**What you are asked to do:**
Extend the technology news roundup below, on the Simputer launch and Sun's July shutdown, starting right after its last sentence.
+++ Excerpted text
A non-profit trust founded by engineers of a science institute and an Indian firm launched a $200 computing device, called the Simputer, in an effort to bust the digital divide. Clad in jeans and T-shirts that said "Radical simplicity for universal access,"the scientists showed the Simputer in easy-to-use applications aimed at rural folk, including voicemail, text-to-speech capabilities and Internet access. They showed how illiterate farmers could get to know the ruling prices of vegetables by using symbols and speech software. The Simputer Trust has built the device, named as a short form for Simple, Inexpensive and Multilingual, with a planned street price in India of Rs 9,000 (nearly $ 200).

"The Simputer is essentially an empowering device," Vijay Chandru, a professor at the Indian Institute of Science and one of the trustees, told a packed auditorium in the state-run institute’s lush-green Bangalore campus.

 

Week-long shut down in July

Sun Microsystems Inc will shut down for a week in July, asking employees to take holidays or take unpaid leave during that period, company sources said last week. A Sun spokesperson was not immediately available for comments. The shutdown in the first week of July will affect four business days, and would mark the first time that Sun has taken such action. Sun had said that it was implementing tough cost controls in order to preserve funding for research and development. Computer and printer maker Hewlett-Packard Co., which is implementing cost controls of its own, has also used mandatory holidays as a way to cut expenses.
++++++
+++ Material
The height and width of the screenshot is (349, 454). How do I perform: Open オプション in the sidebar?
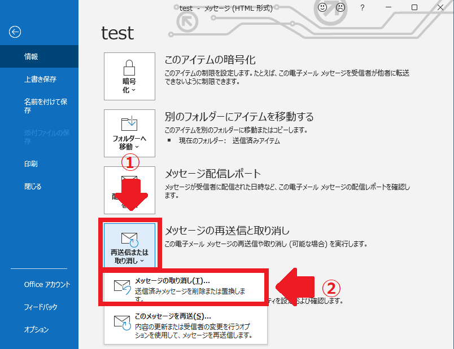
++++++
**Task answer:**
Bhutan to launch first Internet daily

The secluded Himalayan kingdom of Bhutan will soon have its first daily newspaper on the Internet to help reach out to a global readership. The Internet daily, yet another sign of the opening up of the reclusive country, will be launched by the state-run Kuensel Corporation which also publishes the weekly Kuensel. "The Web site will contain a daily updated news page with photographs and articles...an opinion forum for public discussion and digital advertising to make Kuensel sustainable," the weekly Kuensel said in its latest issue. The national weekly’s initiative would be financially supported by Denmark and an agreement to the effect was signed recently in Thimpu. Kuensel said the electronic version would also reach its Bhutanese readers much faster, overcoming transportation and distribution difficulties in the landlocked country of some 6,00,000 persons

Bhutan logged on to the Internet and also launched its first domestic television channel less than two years ago amid much fanfare as part of the ongoing policy of modernisation led by its King Jigme Singye Wangchuk.